WHAT YOU HAVE TO DO
Rewrite the records from the line containing "You are a computer-use agent. This" through the line containing "pyautogui.click(x=35, y=435)", inclusive, so that "magnifier" becomes "magnifying glass" and nothing else changes. Reproduce only those lines.

DATA EXTRACT
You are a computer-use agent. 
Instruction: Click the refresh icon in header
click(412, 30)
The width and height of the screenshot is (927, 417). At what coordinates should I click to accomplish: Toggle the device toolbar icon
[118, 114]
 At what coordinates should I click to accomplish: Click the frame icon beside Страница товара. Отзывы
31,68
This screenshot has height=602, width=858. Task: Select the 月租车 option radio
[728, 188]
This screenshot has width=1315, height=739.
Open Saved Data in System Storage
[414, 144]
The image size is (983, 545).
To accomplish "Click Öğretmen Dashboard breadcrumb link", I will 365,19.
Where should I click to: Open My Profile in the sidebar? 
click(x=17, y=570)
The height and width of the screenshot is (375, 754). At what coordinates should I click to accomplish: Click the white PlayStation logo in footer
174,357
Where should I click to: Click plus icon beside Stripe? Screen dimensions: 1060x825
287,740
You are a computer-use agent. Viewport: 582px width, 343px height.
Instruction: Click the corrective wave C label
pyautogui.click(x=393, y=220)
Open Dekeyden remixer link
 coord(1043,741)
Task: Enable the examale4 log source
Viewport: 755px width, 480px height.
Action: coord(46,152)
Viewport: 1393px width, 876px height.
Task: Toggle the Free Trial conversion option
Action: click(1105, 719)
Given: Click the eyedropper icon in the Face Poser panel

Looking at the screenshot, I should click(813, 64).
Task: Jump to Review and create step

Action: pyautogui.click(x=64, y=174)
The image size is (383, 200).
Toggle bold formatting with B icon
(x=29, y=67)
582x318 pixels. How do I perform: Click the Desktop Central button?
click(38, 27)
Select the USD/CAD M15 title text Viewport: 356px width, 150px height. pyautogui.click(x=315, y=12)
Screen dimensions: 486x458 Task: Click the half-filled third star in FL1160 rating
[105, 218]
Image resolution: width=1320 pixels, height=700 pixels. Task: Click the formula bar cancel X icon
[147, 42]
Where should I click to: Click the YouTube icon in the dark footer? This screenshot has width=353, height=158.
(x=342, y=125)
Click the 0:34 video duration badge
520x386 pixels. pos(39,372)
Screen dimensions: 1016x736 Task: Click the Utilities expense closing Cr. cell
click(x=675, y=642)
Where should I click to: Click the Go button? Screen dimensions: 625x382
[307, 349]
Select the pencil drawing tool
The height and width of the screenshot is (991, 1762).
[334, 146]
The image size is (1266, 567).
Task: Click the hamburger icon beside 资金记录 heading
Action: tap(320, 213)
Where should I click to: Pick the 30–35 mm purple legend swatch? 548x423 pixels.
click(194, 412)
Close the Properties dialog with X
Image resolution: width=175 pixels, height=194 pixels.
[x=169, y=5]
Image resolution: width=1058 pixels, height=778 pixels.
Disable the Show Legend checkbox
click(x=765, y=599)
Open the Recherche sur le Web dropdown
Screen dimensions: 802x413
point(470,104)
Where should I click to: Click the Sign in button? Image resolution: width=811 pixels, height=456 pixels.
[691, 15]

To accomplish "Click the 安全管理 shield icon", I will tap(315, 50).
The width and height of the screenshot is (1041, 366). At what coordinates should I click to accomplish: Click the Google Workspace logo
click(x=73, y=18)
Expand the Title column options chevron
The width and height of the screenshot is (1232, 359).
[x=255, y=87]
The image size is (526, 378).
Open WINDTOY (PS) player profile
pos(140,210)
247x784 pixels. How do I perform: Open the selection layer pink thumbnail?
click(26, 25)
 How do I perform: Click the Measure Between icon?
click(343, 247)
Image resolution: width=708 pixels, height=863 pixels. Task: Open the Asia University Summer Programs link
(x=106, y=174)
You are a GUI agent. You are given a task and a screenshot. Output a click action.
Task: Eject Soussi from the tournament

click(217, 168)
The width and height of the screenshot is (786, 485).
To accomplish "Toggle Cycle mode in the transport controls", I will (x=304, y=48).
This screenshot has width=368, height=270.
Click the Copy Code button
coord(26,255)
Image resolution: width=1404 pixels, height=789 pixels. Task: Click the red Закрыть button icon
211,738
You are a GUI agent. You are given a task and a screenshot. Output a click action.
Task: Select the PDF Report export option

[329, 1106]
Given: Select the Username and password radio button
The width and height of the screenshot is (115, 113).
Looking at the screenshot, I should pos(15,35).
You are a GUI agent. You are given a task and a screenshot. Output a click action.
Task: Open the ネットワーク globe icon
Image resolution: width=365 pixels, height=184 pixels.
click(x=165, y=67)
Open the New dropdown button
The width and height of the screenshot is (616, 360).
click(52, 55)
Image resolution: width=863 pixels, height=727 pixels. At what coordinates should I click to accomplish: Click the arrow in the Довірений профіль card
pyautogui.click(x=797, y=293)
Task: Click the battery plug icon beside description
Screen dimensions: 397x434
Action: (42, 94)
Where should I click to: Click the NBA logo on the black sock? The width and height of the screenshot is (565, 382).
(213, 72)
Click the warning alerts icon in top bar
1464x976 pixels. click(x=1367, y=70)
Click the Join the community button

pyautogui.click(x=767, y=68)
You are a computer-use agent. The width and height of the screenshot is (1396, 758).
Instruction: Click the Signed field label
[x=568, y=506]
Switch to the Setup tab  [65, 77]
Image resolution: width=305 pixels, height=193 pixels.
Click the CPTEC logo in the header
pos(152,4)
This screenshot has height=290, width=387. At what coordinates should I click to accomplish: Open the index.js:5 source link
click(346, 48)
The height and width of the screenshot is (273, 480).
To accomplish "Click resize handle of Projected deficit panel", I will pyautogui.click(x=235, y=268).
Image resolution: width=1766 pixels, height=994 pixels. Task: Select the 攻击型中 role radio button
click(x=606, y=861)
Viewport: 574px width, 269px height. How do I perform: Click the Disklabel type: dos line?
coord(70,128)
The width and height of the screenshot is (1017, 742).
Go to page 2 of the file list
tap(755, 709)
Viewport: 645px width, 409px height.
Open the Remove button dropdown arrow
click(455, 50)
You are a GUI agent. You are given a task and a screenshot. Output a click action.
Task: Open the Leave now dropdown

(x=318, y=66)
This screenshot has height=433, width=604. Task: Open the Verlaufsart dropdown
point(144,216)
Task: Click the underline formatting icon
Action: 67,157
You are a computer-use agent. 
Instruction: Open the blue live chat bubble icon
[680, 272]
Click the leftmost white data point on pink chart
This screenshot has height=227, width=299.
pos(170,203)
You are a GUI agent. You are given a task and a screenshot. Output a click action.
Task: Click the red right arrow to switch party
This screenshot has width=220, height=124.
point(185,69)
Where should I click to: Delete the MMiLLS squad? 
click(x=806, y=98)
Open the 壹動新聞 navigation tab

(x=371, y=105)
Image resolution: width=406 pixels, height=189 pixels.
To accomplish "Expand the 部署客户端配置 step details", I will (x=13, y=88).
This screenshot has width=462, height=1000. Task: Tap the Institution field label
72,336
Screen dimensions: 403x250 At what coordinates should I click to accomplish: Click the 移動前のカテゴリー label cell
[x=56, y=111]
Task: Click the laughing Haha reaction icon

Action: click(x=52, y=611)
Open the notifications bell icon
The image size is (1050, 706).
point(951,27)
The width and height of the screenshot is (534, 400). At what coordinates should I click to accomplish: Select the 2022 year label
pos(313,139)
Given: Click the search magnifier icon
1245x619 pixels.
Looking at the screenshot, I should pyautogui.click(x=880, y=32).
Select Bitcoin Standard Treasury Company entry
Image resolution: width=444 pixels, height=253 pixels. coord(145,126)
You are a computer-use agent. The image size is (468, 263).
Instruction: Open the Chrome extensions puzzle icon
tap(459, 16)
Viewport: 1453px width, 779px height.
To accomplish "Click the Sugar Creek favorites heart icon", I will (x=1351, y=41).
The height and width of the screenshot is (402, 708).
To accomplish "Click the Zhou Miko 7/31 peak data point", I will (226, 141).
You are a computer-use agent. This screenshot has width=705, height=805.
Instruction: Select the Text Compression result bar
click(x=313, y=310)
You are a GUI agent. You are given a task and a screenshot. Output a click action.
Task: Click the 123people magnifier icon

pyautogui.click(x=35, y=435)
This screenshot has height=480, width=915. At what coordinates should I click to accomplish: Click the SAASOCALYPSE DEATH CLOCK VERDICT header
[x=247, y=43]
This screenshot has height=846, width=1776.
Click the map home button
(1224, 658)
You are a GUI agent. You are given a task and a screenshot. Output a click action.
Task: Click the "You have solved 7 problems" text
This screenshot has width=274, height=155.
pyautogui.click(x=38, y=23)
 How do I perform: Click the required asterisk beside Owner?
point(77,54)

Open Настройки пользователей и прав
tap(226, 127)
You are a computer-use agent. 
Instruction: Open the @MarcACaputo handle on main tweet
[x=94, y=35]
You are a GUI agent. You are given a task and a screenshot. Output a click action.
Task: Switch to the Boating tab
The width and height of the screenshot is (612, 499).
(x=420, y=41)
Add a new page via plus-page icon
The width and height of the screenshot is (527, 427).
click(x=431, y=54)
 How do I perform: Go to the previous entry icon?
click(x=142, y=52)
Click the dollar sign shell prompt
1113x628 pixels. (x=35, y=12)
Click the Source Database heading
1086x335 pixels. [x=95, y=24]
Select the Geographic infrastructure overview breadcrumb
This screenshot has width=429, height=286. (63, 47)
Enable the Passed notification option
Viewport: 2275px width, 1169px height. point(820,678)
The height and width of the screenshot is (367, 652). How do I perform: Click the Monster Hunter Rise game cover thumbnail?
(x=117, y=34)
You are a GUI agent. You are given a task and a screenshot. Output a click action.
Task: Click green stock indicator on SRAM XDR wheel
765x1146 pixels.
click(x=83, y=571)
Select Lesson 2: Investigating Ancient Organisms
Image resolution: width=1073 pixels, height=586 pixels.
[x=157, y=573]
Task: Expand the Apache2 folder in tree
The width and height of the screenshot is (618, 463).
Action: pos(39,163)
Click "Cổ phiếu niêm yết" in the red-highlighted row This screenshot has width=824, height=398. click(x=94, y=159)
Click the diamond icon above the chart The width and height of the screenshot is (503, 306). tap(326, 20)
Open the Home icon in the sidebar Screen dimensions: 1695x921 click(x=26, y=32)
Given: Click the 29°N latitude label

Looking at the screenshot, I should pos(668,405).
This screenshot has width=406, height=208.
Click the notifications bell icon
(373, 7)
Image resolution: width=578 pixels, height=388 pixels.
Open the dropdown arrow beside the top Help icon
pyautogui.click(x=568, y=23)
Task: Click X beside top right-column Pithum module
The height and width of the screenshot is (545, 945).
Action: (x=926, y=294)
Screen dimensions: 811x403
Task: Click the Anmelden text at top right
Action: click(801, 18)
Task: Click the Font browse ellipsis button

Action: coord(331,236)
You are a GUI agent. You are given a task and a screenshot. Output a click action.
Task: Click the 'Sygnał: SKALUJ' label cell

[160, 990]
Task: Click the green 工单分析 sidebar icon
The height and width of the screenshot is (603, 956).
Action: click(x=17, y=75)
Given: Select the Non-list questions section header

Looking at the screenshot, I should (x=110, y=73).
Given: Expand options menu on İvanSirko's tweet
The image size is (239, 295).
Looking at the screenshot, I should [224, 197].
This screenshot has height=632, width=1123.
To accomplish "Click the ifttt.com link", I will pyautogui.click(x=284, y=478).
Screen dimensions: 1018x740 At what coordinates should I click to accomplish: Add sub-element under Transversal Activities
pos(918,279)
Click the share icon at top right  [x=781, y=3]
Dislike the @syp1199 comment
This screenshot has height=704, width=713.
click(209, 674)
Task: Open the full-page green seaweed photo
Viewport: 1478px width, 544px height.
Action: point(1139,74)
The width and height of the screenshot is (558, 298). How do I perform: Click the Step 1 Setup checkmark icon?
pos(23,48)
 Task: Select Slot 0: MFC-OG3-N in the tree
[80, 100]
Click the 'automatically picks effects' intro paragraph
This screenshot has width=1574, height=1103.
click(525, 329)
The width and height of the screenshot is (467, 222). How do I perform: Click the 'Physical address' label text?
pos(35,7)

RESPONSE FOR THIS EXERCISE
You are a computer-use agent. This screenshot has width=705, height=805.
Instruction: Select the Text Compression result bar
click(x=313, y=310)
You are a GUI agent. You are given a task and a screenshot. Output a click action.
Task: Click the 123people magnifying glass icon

pyautogui.click(x=35, y=435)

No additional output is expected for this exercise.